At that time, because there was still a lot of business development work at hand that needed the continued support of my friends, I had no choice but to break into APP back-end development alone.
From content business development, which I used to be comfortable with, to APP back-end interface development, I still don’t know a lot of professional knowledge about APP. I can only consult and learn from my classmates on the end. At the same time, I would like to thank my classmates on the end for their help. help. Despite facing various difficulties, the business will continue to move forward, and version iterations are still in progress.
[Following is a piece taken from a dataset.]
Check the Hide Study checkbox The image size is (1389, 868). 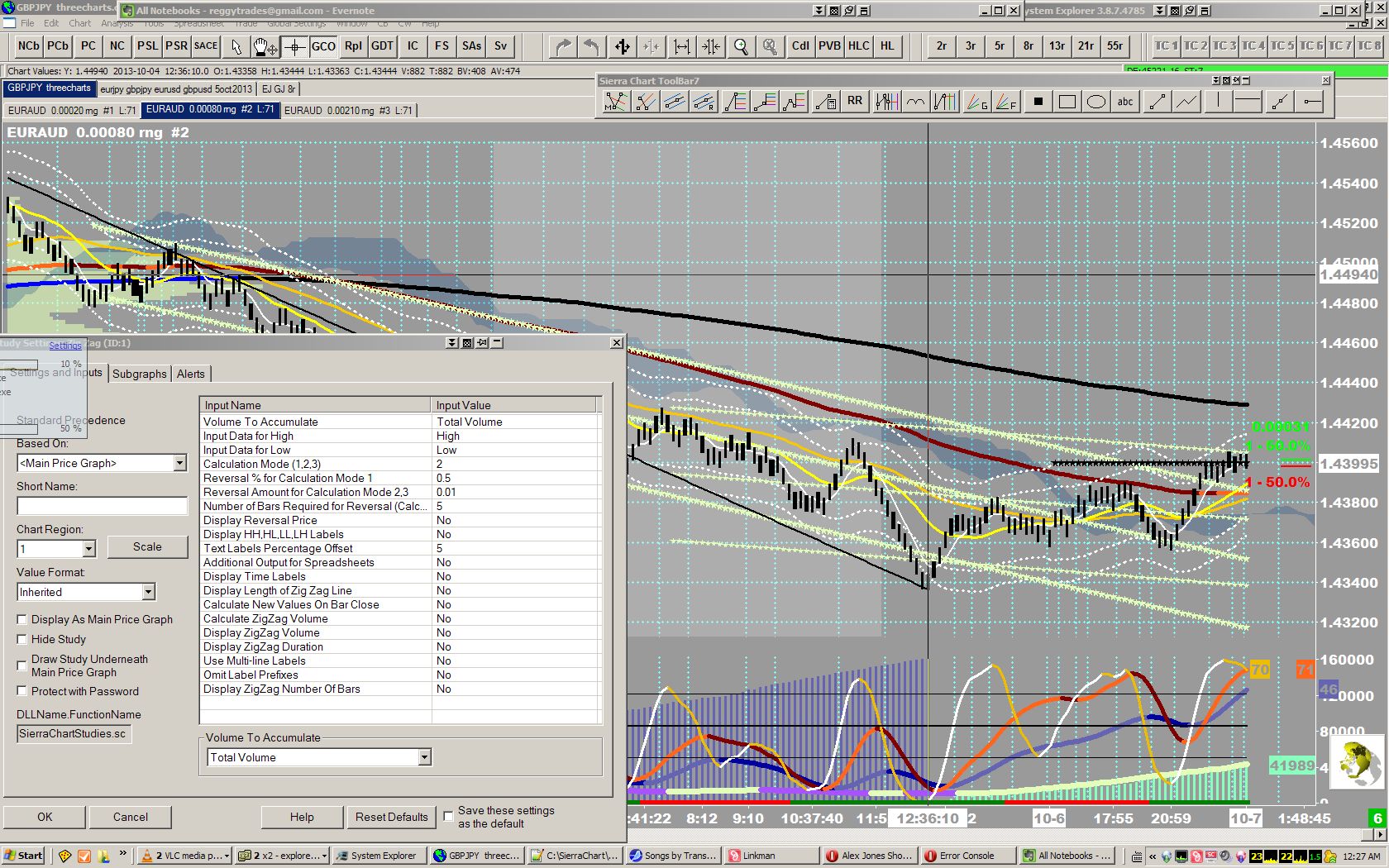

In this way, I was coding and fixing bugs every day while dealing with the various needs of more than a dozen beautiful product girls.
The old API was developed in early 2012. By the end of 2015, it had been handled by four groups of people in nearly four years. You can imagine how many pitfalls there were. It was common to get up in the middle of the night to fix online bugs.
At the same time, the performance problems of the old API were not optimistic. The interface response time was measured in seconds. The business scale was still small at that time, and the original developers did not pay special attention to service architecture and optimization. As the number of users grows rapidly, once PUSH is launched, the service will be down, and we have no choice but to carry it out. In this way, while supporting intense version iterations, while stepping into and filling pitfalls, and of course silently digging holes, this lasted for more than a month.
After fully understanding the entire old API code, I found that within four years, dozens of versions of the APP had been released. The original excellent code written by the masters and seniors had been changed beyond recognition by several waves of people in four years. It seriously violates the original intention of the design. The API code is all version code compatible, and there is no separation between versions. There are more than ten IF ELSEs in a single file, and it can no longer be expanded. It can be said that one hair can affect the whole body, and just adjust a few lines of code. This may cause the overall service of all versions to be unavailable. If it continues to be maintained, it can only last for a year and a half or even less. However, the longer the time, the more chaotic the business code will be, and it will face a more passive state by then.
2. Foundation building: interface reconstruction
If you don’t change, it won’t last long! We can only make up our minds and completely reconstruct!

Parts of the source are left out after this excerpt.